Text shown =>
Space rockets may one day be fueled by tap water instead of gas tanks, thanks to research from the University of Tennessee and Oak Ridge National Laboratory.
The Department of Energy recently awarded a team of researchers from UT and ORNL a $2 million grant to decrease the cost to produce hydrogen fuel cells. The DOE also granted a separate $1.5 million to a UT-led team for research on more efficient fuel cells. These research efforts could help make hydrogen viable as fuel storage and limit environmental damage from burning fossil fuels.
Feng Zhang, UT associate professor in aerospace engineering and member of NanoHELP, is leading the first project to reduce the cost produce fuel cells. Matthew Mench, the department head for Mechanical, Aerospace, and Biomedical Engineering at UT, is also on the team.
The second project is led by Thomas Zawodzinski, the Governor’s Chair for Electrical Energy Conversion and Storage at UT and ORNL. He is researching methods to make hydrogen fuel cells more efficient.
Hydrogen fuel cells may fuel the future
Both teams are looking for ways to improve the way hydrogen is split from oxygen in water in hydrogen batteries. This is typically done through a process called electrolysis.
During this process, water is essentially zapped with electricity to separate its atoms. And when hydrogen is removed from oxygen, it can be used to create electricity.
When hydrogen is not connected to another atom, its electron can be pulled and passed through a circuit. That circuit can then be used to energize lights, engines, cars, rockets or entire cities. After the electron passes through the circuit, it is reunited with its hydrogen atom. That atom is then reunited with oxygen, producing water. That water is then recycled and its molecules are split again, continuing the cycle and preserving energy.

What the exercise asks =>
In the hydrogen fuel cell article, how much did the Department of Energy grant the UT-led team researching more efficient fuel cells?

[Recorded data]
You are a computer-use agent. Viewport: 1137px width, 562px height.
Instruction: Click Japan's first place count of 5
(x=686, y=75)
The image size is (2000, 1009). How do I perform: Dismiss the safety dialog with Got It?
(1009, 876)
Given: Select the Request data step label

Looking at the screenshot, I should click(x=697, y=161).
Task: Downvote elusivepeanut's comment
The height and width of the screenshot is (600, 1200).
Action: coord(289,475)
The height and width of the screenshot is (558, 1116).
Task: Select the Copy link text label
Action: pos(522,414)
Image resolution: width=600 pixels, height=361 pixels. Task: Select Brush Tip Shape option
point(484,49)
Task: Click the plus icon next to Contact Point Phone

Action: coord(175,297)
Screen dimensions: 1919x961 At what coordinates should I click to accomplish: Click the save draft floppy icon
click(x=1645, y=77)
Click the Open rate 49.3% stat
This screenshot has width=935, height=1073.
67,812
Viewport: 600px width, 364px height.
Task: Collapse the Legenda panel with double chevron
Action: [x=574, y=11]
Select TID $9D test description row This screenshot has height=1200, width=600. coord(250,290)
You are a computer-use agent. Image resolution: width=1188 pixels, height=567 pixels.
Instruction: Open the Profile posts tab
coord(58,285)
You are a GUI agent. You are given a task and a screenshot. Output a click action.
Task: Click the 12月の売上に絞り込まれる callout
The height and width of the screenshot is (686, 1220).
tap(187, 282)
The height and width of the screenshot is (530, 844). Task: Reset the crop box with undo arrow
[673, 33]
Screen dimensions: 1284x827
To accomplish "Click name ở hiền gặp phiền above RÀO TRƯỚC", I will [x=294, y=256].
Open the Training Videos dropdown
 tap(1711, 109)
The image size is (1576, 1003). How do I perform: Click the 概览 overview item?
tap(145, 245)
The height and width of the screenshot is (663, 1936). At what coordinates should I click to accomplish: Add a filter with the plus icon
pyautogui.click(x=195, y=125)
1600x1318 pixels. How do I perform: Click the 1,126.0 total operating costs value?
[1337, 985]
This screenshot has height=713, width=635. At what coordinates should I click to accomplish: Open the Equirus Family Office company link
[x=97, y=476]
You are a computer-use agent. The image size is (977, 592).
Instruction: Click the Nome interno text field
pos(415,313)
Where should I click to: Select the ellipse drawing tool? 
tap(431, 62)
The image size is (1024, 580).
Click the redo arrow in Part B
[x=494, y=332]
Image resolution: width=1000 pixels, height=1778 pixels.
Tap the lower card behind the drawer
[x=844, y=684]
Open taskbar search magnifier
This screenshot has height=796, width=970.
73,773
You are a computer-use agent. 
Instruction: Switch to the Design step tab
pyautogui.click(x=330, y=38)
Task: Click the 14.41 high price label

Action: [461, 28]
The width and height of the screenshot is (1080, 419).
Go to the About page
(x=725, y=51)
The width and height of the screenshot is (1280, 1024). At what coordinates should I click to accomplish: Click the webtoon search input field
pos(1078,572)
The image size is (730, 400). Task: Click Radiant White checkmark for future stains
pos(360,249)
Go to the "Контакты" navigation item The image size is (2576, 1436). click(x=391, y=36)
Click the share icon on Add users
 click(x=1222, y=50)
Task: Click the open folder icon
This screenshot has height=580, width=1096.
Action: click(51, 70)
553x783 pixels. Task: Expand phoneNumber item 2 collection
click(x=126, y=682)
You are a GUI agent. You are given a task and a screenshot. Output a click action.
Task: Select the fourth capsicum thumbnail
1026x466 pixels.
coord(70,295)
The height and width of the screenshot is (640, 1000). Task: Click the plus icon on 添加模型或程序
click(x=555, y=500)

Answer space =>
$1.5 million